> _Selected text_
────
Those calling for ‘total war’ and a rules-free, morality-free annihilation of ‘the other’, implicitly think that total victory is possible, and that there need be no meaningful negotiation. They hold out the mirage of total domination of the land, an ability to enjoy it without needing to share it. This will never occur. Only a negotiated peace can work. If Hamas murdered every Jew in the holy land, they would not be the triumphant rulers of a thriving Jerusalem & Jaffa in which everyone accepted sharia law and thanked Hamas for their deliverance. The Jewish diaspora, and their allies, including majorities in many Christian countries, would not look on quietly. Nor would Ariel Kallner’s wished-for second Nakba bring anything other than more of the strife sown by the first Nakba. Hamas, Kallner, and their ilk, have been seduced by the Devil.
When considering “Why should we behave with restraint when confronted by an enemy that wishes to wipe us from the land?”, I am reminded of the story of the boy who comes home to his father and complains that, while on the tube, he gave up his seat for a businesswoman who did not even say thank you. His father consoles him “You should not worry about such trifles. You give up you seat not because she is a Lady, but because you are a Gentleman”.
The choice is ‘who are we?’, and the answer lies in our actions. Or, as it was put in the Holy Land, c2,000 years ago (Matthew 7:16) “By their fruits ye shall know them”.
────
Data records

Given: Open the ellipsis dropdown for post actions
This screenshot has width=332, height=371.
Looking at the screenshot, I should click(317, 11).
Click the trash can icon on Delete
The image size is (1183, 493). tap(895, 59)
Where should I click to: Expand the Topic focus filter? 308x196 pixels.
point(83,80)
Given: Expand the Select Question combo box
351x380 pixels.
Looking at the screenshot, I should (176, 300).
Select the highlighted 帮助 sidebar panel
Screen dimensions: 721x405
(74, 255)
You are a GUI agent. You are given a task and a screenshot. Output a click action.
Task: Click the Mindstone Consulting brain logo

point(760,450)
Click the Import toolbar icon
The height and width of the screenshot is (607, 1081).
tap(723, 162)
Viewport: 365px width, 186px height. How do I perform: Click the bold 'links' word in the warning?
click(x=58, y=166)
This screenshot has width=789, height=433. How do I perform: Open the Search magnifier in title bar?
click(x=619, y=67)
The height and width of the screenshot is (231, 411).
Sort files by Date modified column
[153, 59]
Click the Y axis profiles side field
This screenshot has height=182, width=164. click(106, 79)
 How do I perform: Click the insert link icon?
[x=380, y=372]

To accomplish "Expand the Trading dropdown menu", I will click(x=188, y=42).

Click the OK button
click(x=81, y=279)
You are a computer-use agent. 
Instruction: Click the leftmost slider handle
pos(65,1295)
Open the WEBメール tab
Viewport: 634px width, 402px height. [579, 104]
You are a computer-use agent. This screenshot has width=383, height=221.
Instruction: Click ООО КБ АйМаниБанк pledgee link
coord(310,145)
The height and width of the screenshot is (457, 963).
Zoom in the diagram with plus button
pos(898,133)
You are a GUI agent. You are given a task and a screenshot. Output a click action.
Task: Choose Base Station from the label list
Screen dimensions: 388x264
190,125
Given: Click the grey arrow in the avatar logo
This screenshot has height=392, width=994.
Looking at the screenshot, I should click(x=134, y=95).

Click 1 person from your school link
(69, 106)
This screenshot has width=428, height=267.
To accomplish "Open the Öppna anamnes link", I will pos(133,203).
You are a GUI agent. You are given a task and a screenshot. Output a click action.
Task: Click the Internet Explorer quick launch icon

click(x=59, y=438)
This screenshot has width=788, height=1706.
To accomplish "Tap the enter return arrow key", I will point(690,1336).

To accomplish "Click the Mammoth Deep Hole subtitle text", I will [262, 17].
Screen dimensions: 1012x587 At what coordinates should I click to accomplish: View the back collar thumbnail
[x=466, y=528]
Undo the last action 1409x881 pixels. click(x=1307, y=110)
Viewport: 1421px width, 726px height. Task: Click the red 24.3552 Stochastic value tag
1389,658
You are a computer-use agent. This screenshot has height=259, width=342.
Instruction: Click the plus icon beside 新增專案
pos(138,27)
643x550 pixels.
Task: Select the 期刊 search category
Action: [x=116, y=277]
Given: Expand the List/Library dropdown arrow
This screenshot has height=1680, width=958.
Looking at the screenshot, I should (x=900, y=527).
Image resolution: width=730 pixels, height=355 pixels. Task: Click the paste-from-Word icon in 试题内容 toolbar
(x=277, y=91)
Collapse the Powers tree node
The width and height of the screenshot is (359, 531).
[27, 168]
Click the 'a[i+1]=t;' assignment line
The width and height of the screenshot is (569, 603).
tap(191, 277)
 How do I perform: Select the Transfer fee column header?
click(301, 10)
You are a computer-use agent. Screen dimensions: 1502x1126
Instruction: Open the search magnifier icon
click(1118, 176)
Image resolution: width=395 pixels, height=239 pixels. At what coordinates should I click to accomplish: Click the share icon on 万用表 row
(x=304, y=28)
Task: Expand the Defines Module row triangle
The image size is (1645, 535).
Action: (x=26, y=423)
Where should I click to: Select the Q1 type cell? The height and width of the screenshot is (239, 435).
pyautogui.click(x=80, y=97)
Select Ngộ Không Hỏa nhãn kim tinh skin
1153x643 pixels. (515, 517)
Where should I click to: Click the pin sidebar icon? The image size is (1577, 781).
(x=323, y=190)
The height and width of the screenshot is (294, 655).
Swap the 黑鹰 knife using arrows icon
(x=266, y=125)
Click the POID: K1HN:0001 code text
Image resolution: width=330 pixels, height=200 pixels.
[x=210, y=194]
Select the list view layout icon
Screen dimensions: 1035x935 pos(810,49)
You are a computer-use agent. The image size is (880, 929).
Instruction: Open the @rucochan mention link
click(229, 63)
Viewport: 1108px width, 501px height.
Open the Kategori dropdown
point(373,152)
────
> _To be done_
[1] Which Bible verse does the passage on war and restraint quote, and what are the quoted words?
[2] Render the data rows as a Markdown table with the columns Row and Line, starting at the first line and ending at the line with "The image size is (1183, 493). tap(895, 59)". Leave out any blank lines.

> _Results for each task_
[1] Matthew 7:16: "By their fruits ye shall know them."

[2]
| Row | Line |
|---|---|
| 1 | Given: Open the ellipsis dropdown for post actions |
| 2 | This screenshot has width=332, height=371. |
| 3 | Looking at the screenshot, I should click(317, 11). |
| 4 | Click the trash can icon on Delete |
| 5 | The image size is (1183, 493). tap(895, 59) |